• [Prompt]
The required result is the number of lines in this material containing the word "selector". Write that number and no other text.

• [Data for this exercise]
===============

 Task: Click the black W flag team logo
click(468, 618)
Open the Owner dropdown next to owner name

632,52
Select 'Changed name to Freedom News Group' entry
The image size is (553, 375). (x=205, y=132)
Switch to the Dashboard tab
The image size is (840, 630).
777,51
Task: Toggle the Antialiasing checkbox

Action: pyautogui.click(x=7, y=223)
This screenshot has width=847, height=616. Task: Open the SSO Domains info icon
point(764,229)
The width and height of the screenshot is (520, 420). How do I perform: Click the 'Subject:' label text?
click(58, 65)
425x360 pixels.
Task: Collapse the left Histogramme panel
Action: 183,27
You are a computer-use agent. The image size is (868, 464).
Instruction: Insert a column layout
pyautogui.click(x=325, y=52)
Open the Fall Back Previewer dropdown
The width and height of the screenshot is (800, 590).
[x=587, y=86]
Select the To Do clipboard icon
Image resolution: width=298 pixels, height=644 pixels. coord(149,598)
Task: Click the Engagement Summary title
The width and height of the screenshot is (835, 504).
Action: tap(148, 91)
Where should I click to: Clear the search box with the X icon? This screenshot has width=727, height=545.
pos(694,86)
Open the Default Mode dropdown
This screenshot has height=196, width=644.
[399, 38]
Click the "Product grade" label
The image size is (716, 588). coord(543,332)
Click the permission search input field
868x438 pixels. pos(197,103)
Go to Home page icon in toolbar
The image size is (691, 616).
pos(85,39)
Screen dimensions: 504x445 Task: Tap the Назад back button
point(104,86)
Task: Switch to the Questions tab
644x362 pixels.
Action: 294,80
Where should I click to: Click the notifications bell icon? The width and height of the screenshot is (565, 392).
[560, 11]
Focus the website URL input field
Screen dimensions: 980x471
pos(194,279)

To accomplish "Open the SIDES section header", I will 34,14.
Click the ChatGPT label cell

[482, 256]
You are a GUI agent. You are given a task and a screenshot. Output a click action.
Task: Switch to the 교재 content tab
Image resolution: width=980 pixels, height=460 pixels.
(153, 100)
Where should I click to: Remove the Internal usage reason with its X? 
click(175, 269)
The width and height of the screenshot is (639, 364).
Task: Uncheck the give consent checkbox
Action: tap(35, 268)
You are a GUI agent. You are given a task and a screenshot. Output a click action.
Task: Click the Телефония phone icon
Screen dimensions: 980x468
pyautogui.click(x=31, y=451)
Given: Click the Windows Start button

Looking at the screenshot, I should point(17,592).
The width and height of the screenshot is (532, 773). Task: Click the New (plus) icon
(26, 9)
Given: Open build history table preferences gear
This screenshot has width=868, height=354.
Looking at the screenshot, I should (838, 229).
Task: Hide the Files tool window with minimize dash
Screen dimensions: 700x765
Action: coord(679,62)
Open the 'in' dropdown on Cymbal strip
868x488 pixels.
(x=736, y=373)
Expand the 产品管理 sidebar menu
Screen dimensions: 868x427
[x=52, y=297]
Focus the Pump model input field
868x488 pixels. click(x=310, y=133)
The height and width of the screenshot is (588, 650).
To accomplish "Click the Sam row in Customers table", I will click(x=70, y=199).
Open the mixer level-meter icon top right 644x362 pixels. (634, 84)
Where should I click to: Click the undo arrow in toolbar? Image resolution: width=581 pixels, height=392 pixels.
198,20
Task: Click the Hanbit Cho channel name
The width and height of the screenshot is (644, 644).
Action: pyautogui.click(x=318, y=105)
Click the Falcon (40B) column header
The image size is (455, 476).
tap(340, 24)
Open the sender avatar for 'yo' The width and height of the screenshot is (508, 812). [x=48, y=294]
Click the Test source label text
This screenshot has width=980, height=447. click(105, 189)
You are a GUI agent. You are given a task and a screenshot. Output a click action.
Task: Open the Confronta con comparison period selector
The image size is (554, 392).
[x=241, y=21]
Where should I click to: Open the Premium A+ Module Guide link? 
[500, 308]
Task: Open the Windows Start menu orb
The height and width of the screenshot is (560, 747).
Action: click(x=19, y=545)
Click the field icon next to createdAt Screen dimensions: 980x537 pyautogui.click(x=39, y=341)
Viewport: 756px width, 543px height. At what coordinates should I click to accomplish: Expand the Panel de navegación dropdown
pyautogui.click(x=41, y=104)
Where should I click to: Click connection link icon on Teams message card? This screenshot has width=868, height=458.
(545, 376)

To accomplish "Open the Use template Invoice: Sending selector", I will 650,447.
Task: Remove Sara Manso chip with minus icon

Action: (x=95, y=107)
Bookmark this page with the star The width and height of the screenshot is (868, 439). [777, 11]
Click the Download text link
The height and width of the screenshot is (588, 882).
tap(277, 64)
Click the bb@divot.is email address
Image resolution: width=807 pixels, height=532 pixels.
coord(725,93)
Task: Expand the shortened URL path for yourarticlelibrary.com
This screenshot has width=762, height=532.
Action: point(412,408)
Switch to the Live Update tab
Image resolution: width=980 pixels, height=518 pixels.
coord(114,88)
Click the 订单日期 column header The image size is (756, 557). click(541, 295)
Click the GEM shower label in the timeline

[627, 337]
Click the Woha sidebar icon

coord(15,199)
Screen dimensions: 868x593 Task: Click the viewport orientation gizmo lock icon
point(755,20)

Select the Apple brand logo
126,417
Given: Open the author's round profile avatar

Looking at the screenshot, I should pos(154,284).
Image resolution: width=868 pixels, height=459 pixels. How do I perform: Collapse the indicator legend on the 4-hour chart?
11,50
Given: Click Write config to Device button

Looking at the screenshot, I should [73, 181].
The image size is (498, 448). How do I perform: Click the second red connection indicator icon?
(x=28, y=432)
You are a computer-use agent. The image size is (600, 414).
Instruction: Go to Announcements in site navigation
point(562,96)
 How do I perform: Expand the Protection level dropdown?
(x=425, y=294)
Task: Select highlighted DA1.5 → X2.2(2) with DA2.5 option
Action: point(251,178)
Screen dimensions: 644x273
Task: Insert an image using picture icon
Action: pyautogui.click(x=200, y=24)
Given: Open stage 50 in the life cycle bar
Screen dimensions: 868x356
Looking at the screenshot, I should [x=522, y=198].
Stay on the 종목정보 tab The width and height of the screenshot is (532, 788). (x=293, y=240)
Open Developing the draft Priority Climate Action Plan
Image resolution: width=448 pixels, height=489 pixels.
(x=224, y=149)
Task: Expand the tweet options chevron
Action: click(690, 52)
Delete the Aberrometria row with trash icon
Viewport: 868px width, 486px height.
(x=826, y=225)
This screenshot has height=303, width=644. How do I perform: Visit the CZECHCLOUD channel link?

===============

• [Solution below]
2